Saudi Arabia is one of the top ten countries (the 6th rank) for diabetes prevalence and it is speculated to continue with a prevalence rate of 20.0% in the age group 20–79 years in the coming two decades . The diabetic foot is characterized by a classical triad of neuropathy, ischemia, and infection and no wonder is one of the most serious complications of diabetes . Diabetic foot ulcers are common and estimated to affect 15% of all diabetic individuals during their lifetime and is now appreciated that 15–20% of patients with such foot ulcers go on to need an amputation .
Diabetes-related lower-extremity amputations rates are important indicators for the effectiveness of health care provided to diabetic patients including prevention and management of foot ulcers and to forecast the magnitude of the problem . Previous studies have reported that early identification of people at high risk for foot problems and management of the risk factors could prevent lower extremity amputations and foot ulcerations [5, 6]. To this end, identifying the role of risk factors for diabetic foot ulceration will enable health providers to implement better prevention programs that could result in improved patient quality of life and, thus, reduce the economic burden for both the patient and the health care system . Hence, the findings of the present study could help diabetologists recognize early, and manage diabetic foot, and thus reduce the limb amputation risk, and the cost that accompanies limb loss in this prevalent condition.
The study was conducted in accordance with the ethical standards of the institutional and national research committee and with the Helsinki Declaration and its later amendments. It was approved by the Medical and Bioethics local committee of Northern Border University. Participants were informed about the purpose of the study and data were collected after obtaining written consent from each patient. They were allowed to refuse or discontinue the participation at any time at request. Information was recorded anonymously and confidentiality and beneficence were assured throughout the study.

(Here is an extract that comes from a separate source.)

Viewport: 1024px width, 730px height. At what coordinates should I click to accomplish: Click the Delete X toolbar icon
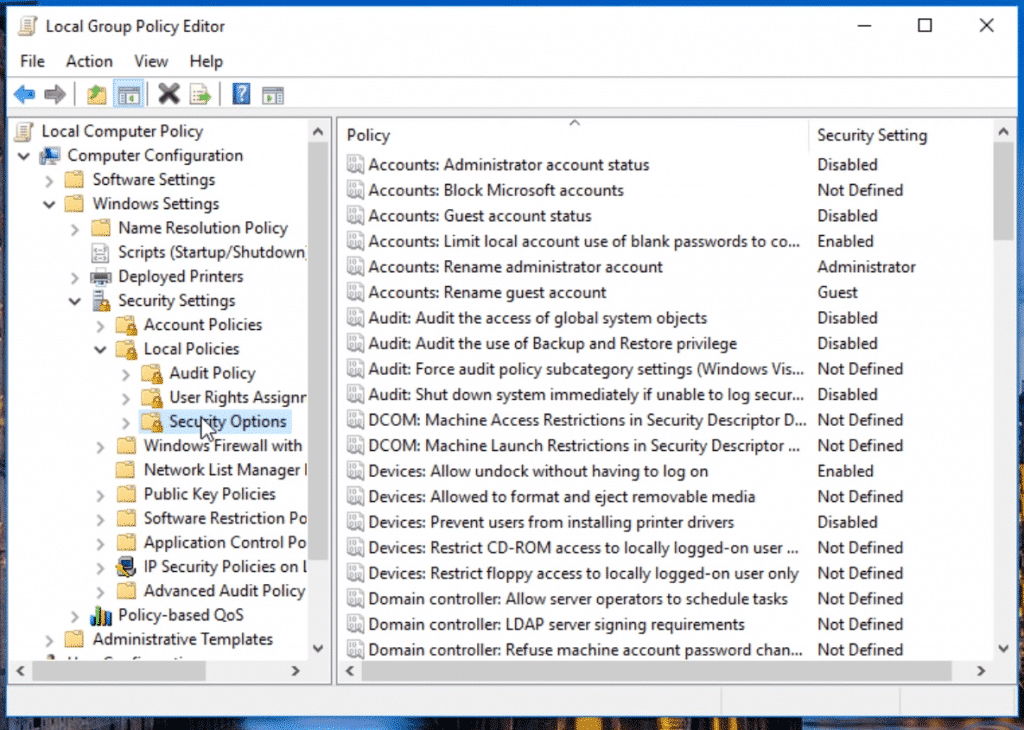tap(169, 95)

A facility based matched prospective case–control study was conducted to collect data from a total of 200 consecutive Saudi T2DM patients (with/without DF; n = 100 for each group) presented during their routine visit to the diabetic center at the public Prince Hospital, Arar, Saudi Arabia from April 2018 up to May 2018. Data were collected using (1) interviewer administered structured questionnaire which was administered by the medical students for each diabetic patient and adopted by the local hospital protocols for diabetic foot, including the patient age, history of smoking, duration of DM, presence of hypertension and the current medication use, (2) observational and (3) chart analysis. The questioner reliability was previously checked by the hospital medical staff using coefficient alpha.

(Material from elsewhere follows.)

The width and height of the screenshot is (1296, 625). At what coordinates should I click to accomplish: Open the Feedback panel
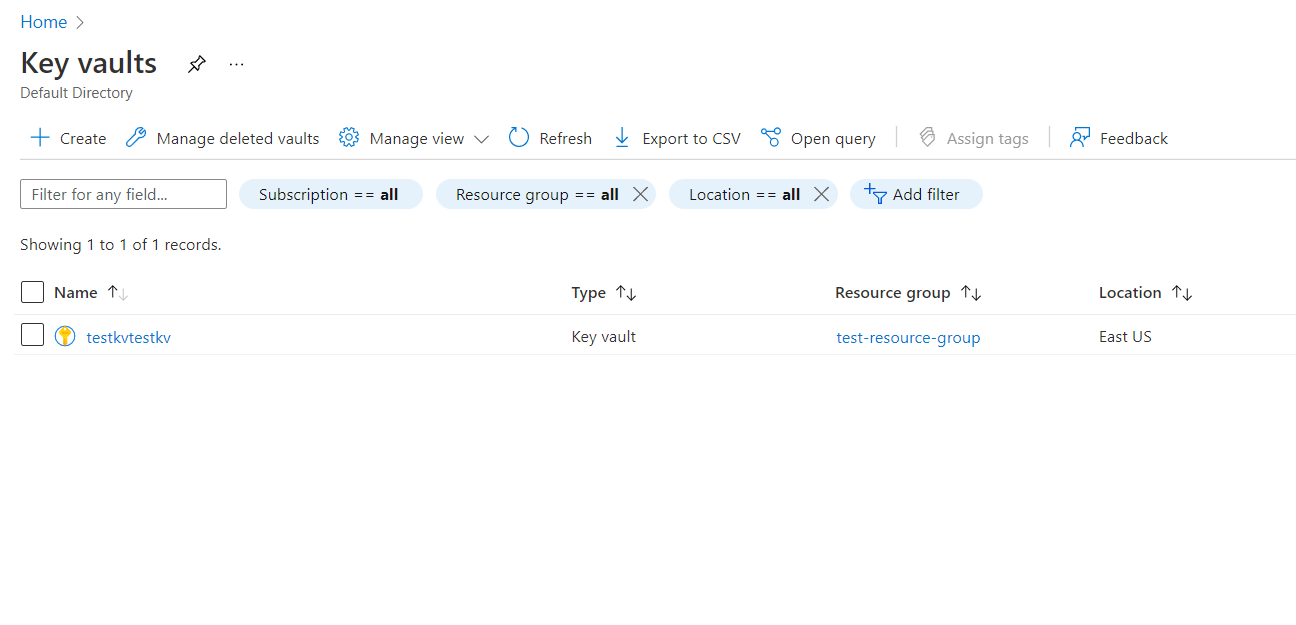1118,138
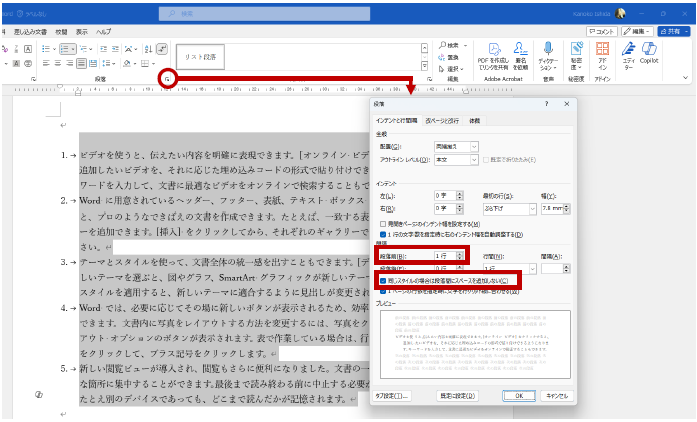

Body mass index [BMI; weight (kg) divided by height (m) squared (kg/m2)] and blood pressure (measured by an electronic vital signs monitor (SureSigns VS3, Philips Medical System, MA, USA) have been measured.

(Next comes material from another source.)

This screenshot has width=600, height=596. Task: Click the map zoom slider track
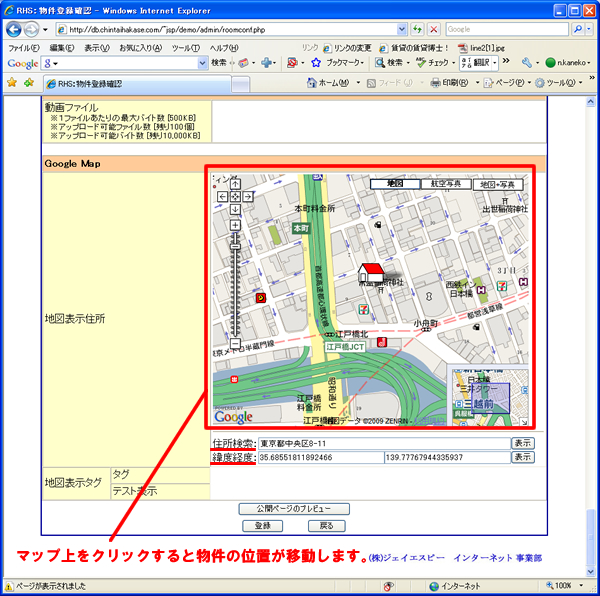click(x=235, y=290)
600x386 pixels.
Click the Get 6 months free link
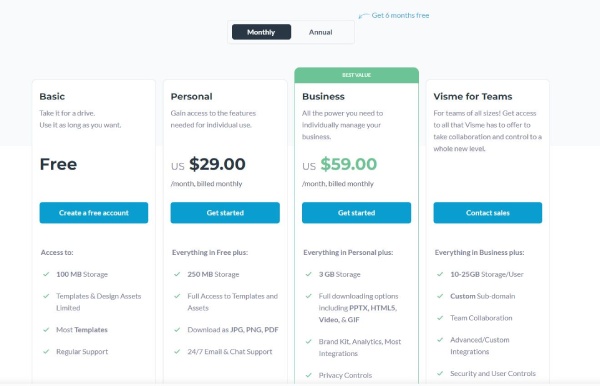click(400, 16)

Permission was taken from the hospital administration to allow the researchers to revise the patients’ medical records archived in a specified diabetic center system (Medical plus). The nature of diabetic foot lesion and complications (i.e. ulcer, gangrene or amputation) , peripheral vascular pulses  and peripheral neurological status [10, 11], were retrieved from patients’ medical records. Diabetes glycemic parameters namely; fasting blood glucose (FBG; mmol/l) and hemoglobin A1c (HbA1c %) levels were collected from patients’ laboratory data according to their latest hospital visit.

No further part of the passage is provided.